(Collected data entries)
====================
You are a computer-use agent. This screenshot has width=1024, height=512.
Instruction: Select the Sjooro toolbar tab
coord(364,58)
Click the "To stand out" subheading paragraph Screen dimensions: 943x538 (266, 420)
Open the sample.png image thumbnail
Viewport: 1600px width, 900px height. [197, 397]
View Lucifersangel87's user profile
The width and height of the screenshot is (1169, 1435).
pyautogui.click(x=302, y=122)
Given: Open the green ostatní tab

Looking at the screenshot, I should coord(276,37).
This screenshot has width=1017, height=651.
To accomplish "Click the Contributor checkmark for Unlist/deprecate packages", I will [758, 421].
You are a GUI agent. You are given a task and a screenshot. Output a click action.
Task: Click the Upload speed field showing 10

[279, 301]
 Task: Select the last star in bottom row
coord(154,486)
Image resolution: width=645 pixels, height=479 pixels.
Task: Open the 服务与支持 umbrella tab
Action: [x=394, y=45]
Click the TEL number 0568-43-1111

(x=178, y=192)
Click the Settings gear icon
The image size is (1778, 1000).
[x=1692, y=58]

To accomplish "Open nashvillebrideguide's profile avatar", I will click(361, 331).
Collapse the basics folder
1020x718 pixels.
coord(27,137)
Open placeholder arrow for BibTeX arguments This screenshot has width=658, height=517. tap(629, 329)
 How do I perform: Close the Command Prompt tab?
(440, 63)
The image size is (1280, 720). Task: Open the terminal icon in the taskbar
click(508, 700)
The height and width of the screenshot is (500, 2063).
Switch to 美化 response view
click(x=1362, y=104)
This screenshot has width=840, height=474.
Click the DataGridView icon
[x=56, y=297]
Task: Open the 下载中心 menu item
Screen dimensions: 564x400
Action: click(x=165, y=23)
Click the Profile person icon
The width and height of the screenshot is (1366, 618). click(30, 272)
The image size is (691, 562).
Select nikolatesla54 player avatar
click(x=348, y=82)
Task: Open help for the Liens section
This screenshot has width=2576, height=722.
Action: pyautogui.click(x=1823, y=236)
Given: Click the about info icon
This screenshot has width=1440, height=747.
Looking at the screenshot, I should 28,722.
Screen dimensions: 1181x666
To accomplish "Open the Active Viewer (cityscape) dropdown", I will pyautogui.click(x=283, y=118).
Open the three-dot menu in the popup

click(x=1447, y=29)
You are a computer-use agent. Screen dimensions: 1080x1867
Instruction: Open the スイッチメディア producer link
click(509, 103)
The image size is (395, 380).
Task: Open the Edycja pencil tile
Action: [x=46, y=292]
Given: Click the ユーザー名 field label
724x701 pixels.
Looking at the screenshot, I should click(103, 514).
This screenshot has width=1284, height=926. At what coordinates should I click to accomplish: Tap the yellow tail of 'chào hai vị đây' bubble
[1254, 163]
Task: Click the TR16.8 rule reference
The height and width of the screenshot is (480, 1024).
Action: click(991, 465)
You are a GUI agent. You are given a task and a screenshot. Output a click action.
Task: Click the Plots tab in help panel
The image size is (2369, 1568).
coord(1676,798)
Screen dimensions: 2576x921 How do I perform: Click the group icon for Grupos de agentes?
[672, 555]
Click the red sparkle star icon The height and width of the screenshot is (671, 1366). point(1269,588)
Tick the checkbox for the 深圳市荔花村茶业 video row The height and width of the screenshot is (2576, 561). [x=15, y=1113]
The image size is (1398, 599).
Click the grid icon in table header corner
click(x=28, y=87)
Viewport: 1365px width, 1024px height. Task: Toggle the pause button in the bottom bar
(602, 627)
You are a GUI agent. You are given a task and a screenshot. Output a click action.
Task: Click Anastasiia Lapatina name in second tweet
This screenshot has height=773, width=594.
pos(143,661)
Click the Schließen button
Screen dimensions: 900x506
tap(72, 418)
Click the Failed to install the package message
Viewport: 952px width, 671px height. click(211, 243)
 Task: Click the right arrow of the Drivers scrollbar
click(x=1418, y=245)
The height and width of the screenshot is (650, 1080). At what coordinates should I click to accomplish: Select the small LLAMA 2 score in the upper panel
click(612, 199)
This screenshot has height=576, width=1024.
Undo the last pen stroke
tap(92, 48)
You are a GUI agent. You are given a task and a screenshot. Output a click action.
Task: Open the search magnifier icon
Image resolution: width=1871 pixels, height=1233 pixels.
====================
*ASSIGNMENT*
Output, from the data above, the lines from the line with "Click the DataGridView icon" to the line with "Screen dimensions: 1181x666" exactly as they stand, both ends included and nothing else.

*EXERCISE OUTPUT*
Click the DataGridView icon
[x=56, y=297]
Task: Open the 下载中心 menu item
Screen dimensions: 564x400
Action: click(x=165, y=23)
Click the Profile person icon
The width and height of the screenshot is (1366, 618). click(30, 272)
The image size is (691, 562).
Select nikolatesla54 player avatar
click(x=348, y=82)
Task: Open help for the Liens section
This screenshot has width=2576, height=722.
Action: pyautogui.click(x=1823, y=236)
Given: Click the about info icon
This screenshot has width=1440, height=747.
Looking at the screenshot, I should 28,722.
Screen dimensions: 1181x666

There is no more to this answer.